Rencontre avec Bettina Steinbrügge, directrice du Mudam Luxembourg – Musée d’Art Moderne Grand-Duc Jean
Interview: Marie-Anne Lorgé
Bettina Steinbrügge se sent bien au Luxembourg tout autant qu’à la tête du Mudam, le lieu et son équipe. Voilà 16 mois déjà – son entrée en fonction remonte à avril 2022 et notre face-à-face a eu lieu cet été, août 2023 – qu’elle prend le pouls culturo-artistique du pays et qu’elle met en place son chantier phare quant à la définition et à la mission d’un musée, du Mudam singulièrement.
La preuve avec A Model, une exposition en trois temps, pilier de la programmation de décembre 2023 à septembre 2024: il s’agit d’une invitation faite à une douzaine d’artistes internationaux soulignant certes la nécessité de repenser le musée «comme un lieu vivant, ouvert sur le monde et en prise avec les débats contemporains» mais impliquant, en un dialogue inédit, une sélection d’œuvres de la collection Mudam.
Bettina Steinbrugge semble arriver à un moment intéressant à la tête de l’institution. «Il y a tellement de changements dans le domaine muséal que c’est réjouissant d’accompagner le musée dans cette transition.»
En tout cas, «il reste nécessaire pour comprendre l’art contemporain de remonter le temps, de faire des jonctions», à l’exemple de la rétrospective qui sera consacrée (en juillet 2024) au Suisse Alexander Schawinsky, connu sous le nom de Xanti Schawinsky (1904-1979), dont l’œuvre est «marquée par l’esprit du Bauhaus» et «se distingue par sa dimension pluridisciplinaire» – une dimension qui est l’une des marques de fabrique «steinbrüggiennes».
Toujours est-il, eu égard aux 170 nationalités coexistant au Grand-Duché, que Bettina Steinbrügge a une vision forcément cosmopolite du public, et donc perméable à un art mondialisé.
De fait, la mondialisation est une thématique qui percole dans les choix programmatiques de la nouvelle directrice, particulièrement à l’écoute de la façon dont bouge la société luxembourgeoise, en même temps donc que foncièrement adepte des pratiques artistiques multidisciplinaires.

▸ **Données enregistrées**
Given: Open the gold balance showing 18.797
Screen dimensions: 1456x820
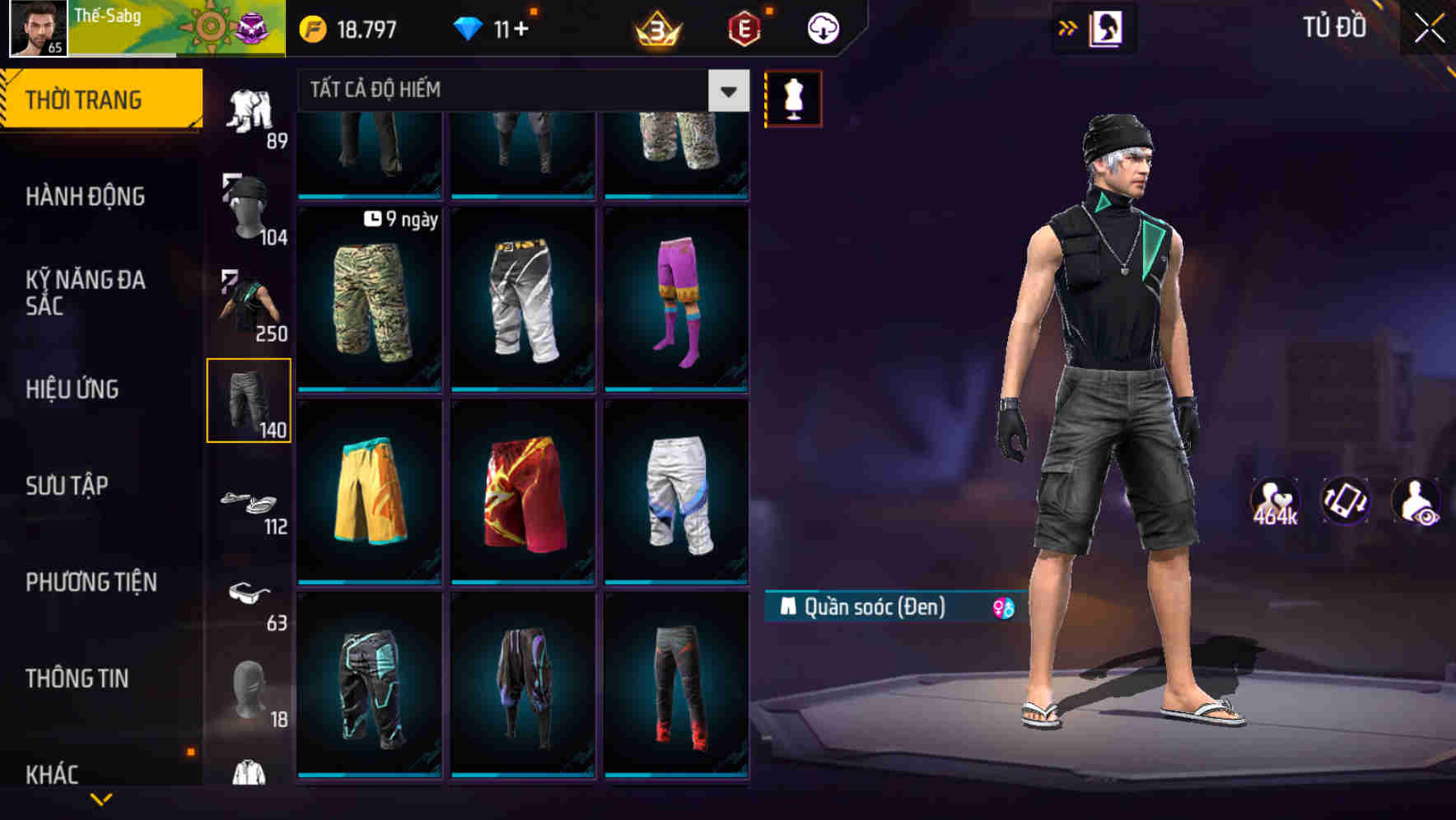Looking at the screenshot, I should [x=354, y=27].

▸ **À faire**
1. Reproduisez mot pour mot le passage de l'entretien qui commence aux mots «Toujours est-il, eu» et s'arrête après «pratiques artistiques multidisciplinaires.».
2. D'après l'entretien, à quelle date Bettina Steinbrügge est-elle entrée en fonction au Mudam ?

▸ **Réponses aux exercices**
1.
Toujours est-il, eu égard aux 170 nationalités coexistant au Grand-Duché, que Bettina Steinbrügge a une vision forcément cosmopolite du public, et donc perméable à un art mondialisé.
De fait, la mondialisation est une thématique qui percole dans les choix programmatiques de la nouvelle directrice, particulièrement à l’écoute de la façon dont bouge la société luxembourgeoise, en même temps donc que foncièrement adepte des pratiques artistiques multidisciplinaires.

2. En avril 2022.